The disruptive script by Nicholas Thomas found the perfect duo and vehicle through Damon Wayans Jr. and Jake Johnson (of New Girl fame). Their chemistry is ridiculous. Beautiful duos are far and few between these days. The audience will fall in love with Johnson and Wayans Jr. They spent the entire filming just trying to make each other laugh. Even with a brilliant script in use, they had the freedom for improvisation, and to push the limits.
303 Magazine was lucky enough to see an advanced screening on CU Boulder’s campus with none other than the stars of the film themselves, Wayans Jr. and Jake Johnson. People asked in the screening, “Did you train as a police officer, following real life cops to see what you should do?” The answer was no. Johnson and Wayans Jr. did shadow real-life police officers, but just to watch, learn and do the exact opposite.
This is how not to be a cop. Along with the clichés with easy laughs, like the two cops smoking pot, skipping red lights, and all the brilliant reinventions of the classic cop movie scenes, Let’s Be Cops has a seriously unconventional plot line. One that takes you places you did not anticipate. It is fast-paced and exciting, intelligent yet seriously inappropriate.

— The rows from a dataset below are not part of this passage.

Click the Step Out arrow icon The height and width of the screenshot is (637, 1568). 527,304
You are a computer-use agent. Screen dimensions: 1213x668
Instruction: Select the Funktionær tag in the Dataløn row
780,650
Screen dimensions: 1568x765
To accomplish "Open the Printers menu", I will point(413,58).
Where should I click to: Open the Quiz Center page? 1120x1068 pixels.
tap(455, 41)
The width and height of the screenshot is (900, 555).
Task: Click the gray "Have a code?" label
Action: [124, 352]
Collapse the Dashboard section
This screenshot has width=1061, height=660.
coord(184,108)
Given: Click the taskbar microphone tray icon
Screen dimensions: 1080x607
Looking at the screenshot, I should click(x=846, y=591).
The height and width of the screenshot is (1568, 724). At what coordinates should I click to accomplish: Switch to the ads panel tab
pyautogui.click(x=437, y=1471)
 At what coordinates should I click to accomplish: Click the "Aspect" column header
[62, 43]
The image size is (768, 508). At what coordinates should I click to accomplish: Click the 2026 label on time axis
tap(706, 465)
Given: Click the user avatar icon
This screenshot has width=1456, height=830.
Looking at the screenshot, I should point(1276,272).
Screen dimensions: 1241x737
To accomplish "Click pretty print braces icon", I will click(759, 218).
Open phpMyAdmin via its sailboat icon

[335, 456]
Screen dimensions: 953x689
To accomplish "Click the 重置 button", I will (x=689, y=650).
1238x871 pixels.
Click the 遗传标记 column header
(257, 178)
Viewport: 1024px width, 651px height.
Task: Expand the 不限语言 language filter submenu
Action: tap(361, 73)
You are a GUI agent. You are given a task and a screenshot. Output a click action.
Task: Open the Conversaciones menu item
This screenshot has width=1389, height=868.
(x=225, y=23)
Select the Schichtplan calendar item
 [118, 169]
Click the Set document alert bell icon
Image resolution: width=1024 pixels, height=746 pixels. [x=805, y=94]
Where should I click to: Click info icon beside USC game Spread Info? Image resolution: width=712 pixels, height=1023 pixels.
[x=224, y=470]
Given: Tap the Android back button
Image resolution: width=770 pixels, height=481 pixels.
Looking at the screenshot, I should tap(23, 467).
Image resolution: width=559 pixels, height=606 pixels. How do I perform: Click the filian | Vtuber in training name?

To straddle the line in between perfect comedy and so gross you may have to look away, all while being fresh and unexpected, is brilliant.
The breakout role and possibly highlight of the film was Keegan Michael Key (of Key & Peele) as the lisp dawning Jamaican Pupa who the fake cops kidnapped from the hood. Pupa opens his eyes with a madman stare, dreds, neck tattoos and the funniest accent imaginable.
The real message relayed through the onslaught of inappropriate jokes was the main characters need for confidence in themselves. It was like dawning a superhero costume, a disguise that demands respect from a world that had none to give. The repercussions end up being very real as the villains played by Andy Garcia and James D’Arcy are as menacing as any cop buddy film: real life and terrifying.
Johnson echoes Kenny Powers in the amount of curse words he says to children. It’s hilarious and an easy hit. The actors told 303 Magazine their undeniable chemistry in the film was what sparked the conversation in which Johnson proposed for Wayans Jr. to come back on the show. The creators of the New Girl jumped at the idea.
Wayans Jr. plays a timid video game designer, a plot that seemed a bit kitschy or cheesy to start, but like the whole film, picked up pace in a tidal wave of hilarity and relevance. I am obsessed with Damon Wayans Jr., whom recently rejoined the New Girl cast last season after the (unwarranted) cancellation of ABC’s Happy Endings. Happy Endings was brilliant, witty and fast paced, something ahead of it’s time. Each character has now branched off onto other comedy shows on television including on Parenthood and The Middle. None are as well written as Coach’s return on New Girl, a show of comedy genius that is probably the only thing to help ease the loss of Happy Endings. Buy the seasons on DVD someday and you’ll understand why.
Nina Dobrev’s fresh face was Wayans Jr.’s love interest. Rob Riggle is a welcomed face in any comedy. Let’s Be Cops shows him in his best, as a cop, who completely falls for the front that Johnson has created. The absolute best scene in the film involves a hold-out in grocery store with Riggle and the two wannabe cops. They shot the funniest part (you have to see to believe) in one take and it involves a very large, naked man.
See this movie if you love New Girl, but more so, see this movie because it is the most brilliantly written comedy I have seen in years. Let’s Be Cops will sit next to SuperBad, Pineapple Express, and The Hangover as college-aged comedy gold.